▶ Data provided:
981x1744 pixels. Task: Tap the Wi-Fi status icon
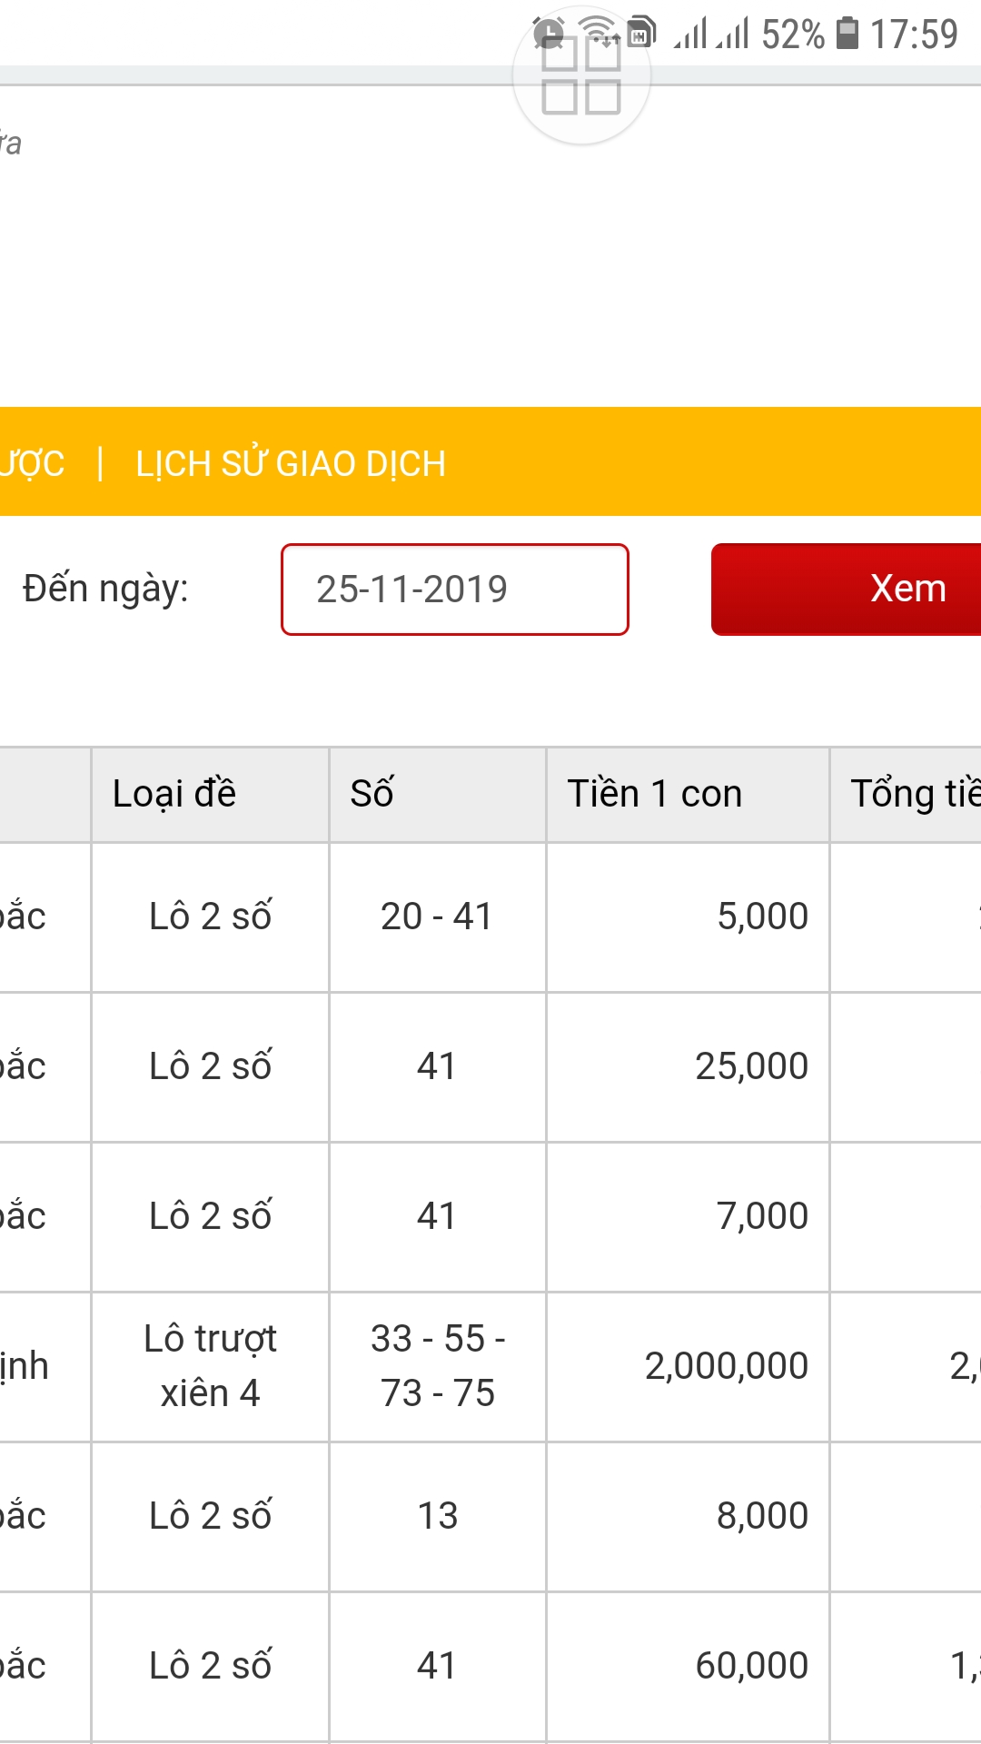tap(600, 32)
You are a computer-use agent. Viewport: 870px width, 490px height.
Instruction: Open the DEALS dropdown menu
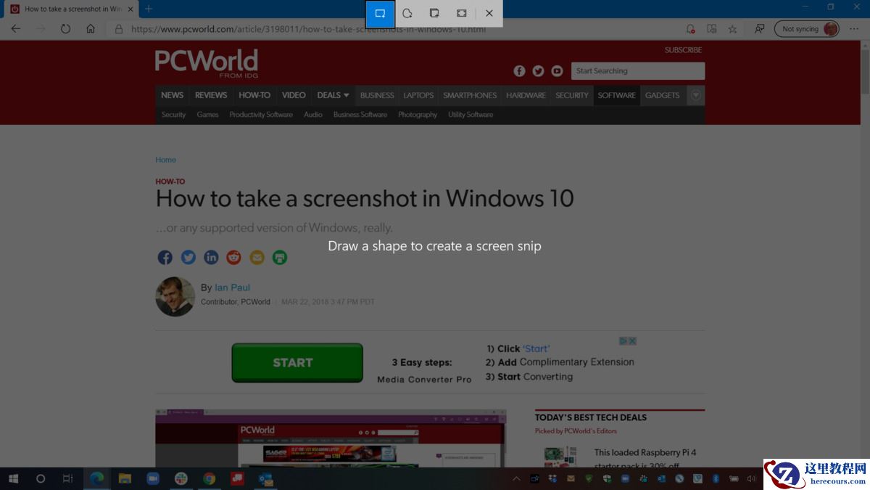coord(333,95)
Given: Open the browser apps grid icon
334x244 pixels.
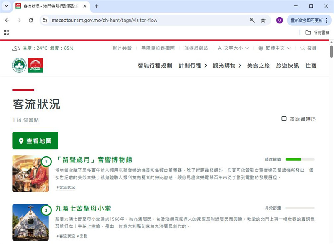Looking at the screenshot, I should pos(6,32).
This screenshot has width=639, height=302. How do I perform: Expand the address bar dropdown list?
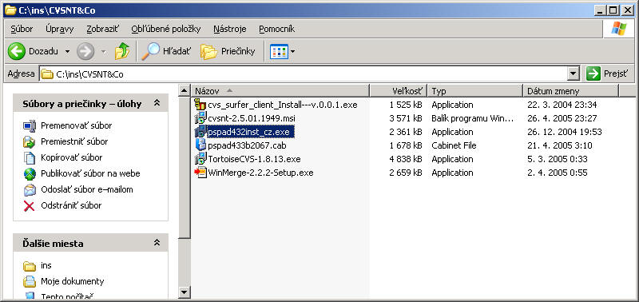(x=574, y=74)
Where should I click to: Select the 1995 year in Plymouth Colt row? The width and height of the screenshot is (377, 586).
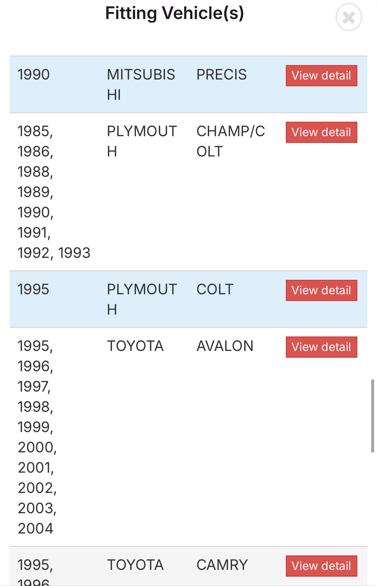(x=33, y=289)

▶ Problem requirements: Beginning with the line that contains "Where should I", output every line down to the last line of the entries above exactly as written, apart from the pictures.

▶ Reply:
Where should I click to: Select the 1995 year in Plymouth Colt row? The width and height of the screenshot is (377, 586).
(x=33, y=289)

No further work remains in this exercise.